All these factors contribute to increased levels of psychological distress, which is associated with common mental disorders such as depression and anxiety.
In our research, of adults who recorded “very high” levels of psychological distress on what’s called the Kessler Psychological Distress Scale, more than three times as many (30%) came from the most socioeconomically disadvantaged fifth of Australian areas than from the most affluent fifth (9%).
Along with where you live, personal income is an important influence: among the poorest fifth of Australians, one in four people reported “high” or “very high” psychological distress when compared to about one in 20 people in the richest fifth.
To begin to tackle this problem, we need to see more equitable distribution of mental health care; that is, delivery of care proportionate to need. As it currently stands, socioeconomically disadvantaged groups very often do not get optimal mental health care.
The Royal Commission into Victoria’s Mental Health System has begun its public hearings this week in Melbourne. Hopefully, it will provoke improved collaboration between state and Commonwealth services, enabling better access to mental health services for those who need it most.
Socioeconomic disadvantage affects mental health from birth
Unintended pregnancy, being younger, experiencing intimate partner violence and having insufficient emotional and practical support can lead to mental disorders, including depression, among pregnant women and new mothers.
Babies of depressed mothers are often underweight, a risk factor for later depression.
One study showed the mental health of four-year-old children is affected by factors including family income, maternal education and neighbourhood disadvantage.
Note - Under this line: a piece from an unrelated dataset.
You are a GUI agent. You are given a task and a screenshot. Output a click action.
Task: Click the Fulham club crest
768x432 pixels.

The researchers followed children in this study until the age of 14 to 15 and found the effects persisted.
Children from low socioeconomic backgrounds are also more likely to do poorly in school, and are more likely to be suspended or expelled.
Financial difficulties have been highlighted as an important determinant of mental health for university students, too.
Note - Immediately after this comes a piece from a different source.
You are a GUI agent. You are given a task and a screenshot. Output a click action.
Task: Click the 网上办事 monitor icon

Adults with interpersonal, employment or financial stresses experience higher levels of psychological distress.
Job loss is associated with mental health problems, and this association becomes more pronounced with long-term unemployment.
Those on welfare support have a higher risk of mental disorders.
Poor people can’t access the best treatment
People in countries with greater socioeconomic inequality are more likely to have poor mental health than people in more equal societies. Australia is a high-income country, but there remains a significant gap between the richest in our society and the poorest.
Many health, educational, transport, housing, welfare and fiscal policy shifts could improve mental health in communities by addressing socioeconomic disadvantage and its impacts across the lifespan.
But while this issue persists, we need to look at what people from disadvantaged groups with mental illness are getting by way of treatment.
Most commonly, people with depression and other mental disorders will be prescribed medications, and/or receive “talking therapies” which might include sessions with a psychologist or other mental health professionals.
Importantly, evidence suggests antidepressants alone are less likely to be effective than a combination of antidepressants and cognitive behavioral therapy. So where antidepressant medication is recommended, psychological therapies should be available too.
But as we know, many Australians with common mental disorders such as depression live in areas of socioeconomic disadvantage. Here, despite the greater need, fewer psychological treatment services are delivered. Location of therapists and out-of-pocket costs can both act as barriers to accessing these services.
Ultimately, while poor people generally need mental health services more, rich people tend to access them at a much higher rate. So poorer people often receive only antidepressants, and alone, these may have only a modest effect, placing them on the back foot in terms of their recovery.
Much of this care provision rests with Commonwealth Medicare-funded services. State services, meanwhile, struggle to respond to needs left unmet.
The Commonwealth and the states must work together
Although spending on mental health has increased in recent years, so too has the system’s complexity and fragmentation. Delivering equitable mental health care for Australians is complicated by the federal structure and divisions of responsibilities.
For private provider services, there is a need for incentive structures that secure the delivery of free or lower-cost services for the people and in the places where there is greatest need.
The Victorian royal commission into mental health is asking about drivers of poor community mental health, and flagging the importance of community and economic participation in improving mental health.
Within state mental health policy, funding models should ensure that while all communities get a decent level of mental health care, there is more service availability in areas and communities we know have higher rates of mental health problems.
We’d also be well-served by adopting newer strategies to facilitate access. For example, some people in difficult circumstances may nevertheless have broadband internet sufficient for video links. Getting psychological therapies into people’s homes through this route may be one way around other access problems.
The Victorian royal commission should propose making state funding distribution fairer, but cannot fix these problems alone.
In a recent positive step, the Commonwealth and state governments have signed up to a set of tasks aiming to move towards better integrated mental health care planning.